September 3, 2025 — Mike Coogan has been doing aquaculture, or fish farming, formally for over a decade. Informally — through at-home hobby fish tanks and aquariums — he’s been doing it much longer.
Now, he’s joined a legislative effort to streamline the regulatory process for aquaculture to help create a U.S. industry.
Coogan is a researcher at the University of New Hampshire, where he works on the school’s AquaFort, a pilot project where researchers are growing steelhead trout in the mouth of the Piscataqua River near New Castle.
“We have a tiny, tiny coastline, just 18 miles,” he said of the Granite State. “But we do a lot of interesting work, and have been sort of leaders in offshore aquaculture or open ocean aquaculture for the last 25 and change years.”
The fish farm uses a method called multitrophic aquaculture, which means they grow different species together, in small 20-by-20-foot underwater cages with 15-foot nets, Coogan said. They line the perimeter of the farm with sugar kelp and blue mussels to create “a biological curtain” to absorb nutrients and prevent disease. UNH is the only university growing fish in the ocean, he said.

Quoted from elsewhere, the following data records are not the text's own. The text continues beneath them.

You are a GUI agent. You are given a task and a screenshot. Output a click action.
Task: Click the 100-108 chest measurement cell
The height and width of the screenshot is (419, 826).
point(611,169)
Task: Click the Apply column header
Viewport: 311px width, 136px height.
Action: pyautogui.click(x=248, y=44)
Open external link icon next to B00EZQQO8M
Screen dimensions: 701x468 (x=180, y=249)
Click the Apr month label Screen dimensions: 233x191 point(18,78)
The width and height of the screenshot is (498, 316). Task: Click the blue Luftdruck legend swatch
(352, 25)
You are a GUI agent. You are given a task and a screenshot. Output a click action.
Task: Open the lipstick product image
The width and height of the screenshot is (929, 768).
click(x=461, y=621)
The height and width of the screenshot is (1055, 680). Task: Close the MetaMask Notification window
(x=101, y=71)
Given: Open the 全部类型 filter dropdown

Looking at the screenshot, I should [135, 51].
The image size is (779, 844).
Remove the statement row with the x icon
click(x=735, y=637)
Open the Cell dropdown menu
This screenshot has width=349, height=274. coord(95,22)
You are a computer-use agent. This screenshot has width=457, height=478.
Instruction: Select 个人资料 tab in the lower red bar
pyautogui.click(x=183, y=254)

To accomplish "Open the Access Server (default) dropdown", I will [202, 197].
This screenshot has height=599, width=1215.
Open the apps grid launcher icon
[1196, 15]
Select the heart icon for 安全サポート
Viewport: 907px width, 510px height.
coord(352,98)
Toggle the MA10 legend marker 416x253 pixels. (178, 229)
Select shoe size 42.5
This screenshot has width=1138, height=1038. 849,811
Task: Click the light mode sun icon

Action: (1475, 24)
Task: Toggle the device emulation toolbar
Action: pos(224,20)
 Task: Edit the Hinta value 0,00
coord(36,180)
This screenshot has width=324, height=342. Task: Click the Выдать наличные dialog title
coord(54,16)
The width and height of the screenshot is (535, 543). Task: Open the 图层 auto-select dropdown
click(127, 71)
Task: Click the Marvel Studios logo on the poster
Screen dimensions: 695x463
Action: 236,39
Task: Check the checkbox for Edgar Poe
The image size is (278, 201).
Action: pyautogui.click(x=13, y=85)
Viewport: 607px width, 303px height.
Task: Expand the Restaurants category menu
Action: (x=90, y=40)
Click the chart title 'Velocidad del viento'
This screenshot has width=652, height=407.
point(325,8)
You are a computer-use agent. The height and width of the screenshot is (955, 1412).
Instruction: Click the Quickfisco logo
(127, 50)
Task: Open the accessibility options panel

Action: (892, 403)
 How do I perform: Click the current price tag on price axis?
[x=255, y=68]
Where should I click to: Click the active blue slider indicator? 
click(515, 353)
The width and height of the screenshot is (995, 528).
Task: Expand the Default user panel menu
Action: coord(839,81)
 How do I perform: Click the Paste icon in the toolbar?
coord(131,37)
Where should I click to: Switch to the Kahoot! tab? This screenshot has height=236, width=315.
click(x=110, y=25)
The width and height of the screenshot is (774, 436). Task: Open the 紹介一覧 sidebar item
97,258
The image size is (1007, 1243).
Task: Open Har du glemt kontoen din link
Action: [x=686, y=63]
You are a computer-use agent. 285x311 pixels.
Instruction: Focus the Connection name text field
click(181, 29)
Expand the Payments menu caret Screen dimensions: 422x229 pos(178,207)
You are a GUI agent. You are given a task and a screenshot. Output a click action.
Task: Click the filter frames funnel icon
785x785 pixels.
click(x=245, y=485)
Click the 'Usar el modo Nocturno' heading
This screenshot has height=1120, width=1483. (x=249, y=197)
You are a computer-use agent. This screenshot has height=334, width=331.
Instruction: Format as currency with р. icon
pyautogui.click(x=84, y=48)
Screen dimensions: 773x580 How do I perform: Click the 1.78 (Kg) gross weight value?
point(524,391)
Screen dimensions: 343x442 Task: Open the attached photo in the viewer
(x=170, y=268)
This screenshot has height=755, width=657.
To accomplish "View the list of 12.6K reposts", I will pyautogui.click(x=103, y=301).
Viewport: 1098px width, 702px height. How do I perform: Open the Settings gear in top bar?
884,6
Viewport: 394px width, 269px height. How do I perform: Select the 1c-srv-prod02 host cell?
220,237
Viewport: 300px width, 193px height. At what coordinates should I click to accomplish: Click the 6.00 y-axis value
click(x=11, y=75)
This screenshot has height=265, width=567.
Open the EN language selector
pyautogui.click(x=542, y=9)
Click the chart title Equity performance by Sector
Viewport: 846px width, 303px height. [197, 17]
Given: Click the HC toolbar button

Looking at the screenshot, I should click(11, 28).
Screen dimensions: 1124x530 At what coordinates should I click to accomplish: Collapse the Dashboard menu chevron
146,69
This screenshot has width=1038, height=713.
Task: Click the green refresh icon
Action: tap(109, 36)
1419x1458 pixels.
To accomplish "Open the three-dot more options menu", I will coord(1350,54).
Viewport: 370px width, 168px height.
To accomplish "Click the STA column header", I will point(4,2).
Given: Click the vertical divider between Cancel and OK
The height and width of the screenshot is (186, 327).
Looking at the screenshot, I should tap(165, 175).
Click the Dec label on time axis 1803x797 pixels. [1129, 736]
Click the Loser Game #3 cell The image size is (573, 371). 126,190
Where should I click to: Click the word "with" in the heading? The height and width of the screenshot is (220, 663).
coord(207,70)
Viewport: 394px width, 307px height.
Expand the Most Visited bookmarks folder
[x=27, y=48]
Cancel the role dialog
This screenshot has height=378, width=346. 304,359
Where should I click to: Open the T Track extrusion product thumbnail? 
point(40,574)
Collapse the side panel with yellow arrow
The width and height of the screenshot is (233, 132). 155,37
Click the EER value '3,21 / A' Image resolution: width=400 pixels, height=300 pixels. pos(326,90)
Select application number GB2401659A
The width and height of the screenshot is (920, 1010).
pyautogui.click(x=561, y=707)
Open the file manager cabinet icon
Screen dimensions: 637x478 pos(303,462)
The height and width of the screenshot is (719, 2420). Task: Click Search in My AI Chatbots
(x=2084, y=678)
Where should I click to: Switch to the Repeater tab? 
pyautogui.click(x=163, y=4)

That fish farm and others like it are far from a large-scale industry though. Aquaculture produces only 7% of domestic seafood in the U.S., according to the National Oceanic and Atmospheric Administration. Roughly 70% to 85% of seafood in the U.S. is imported, and it’s estimated half of that comes from aquaculture, per the NOAA. Aquaculture in the U.S. largely consists of catfish farms across the South. In New England, oysters and other shellfish are farmed. Coogan said the New Hampshire oyster farms are limited, with only a little over a dozen operating in Great Bay and Little Bay near Portsmouth and estuaries near Hampton.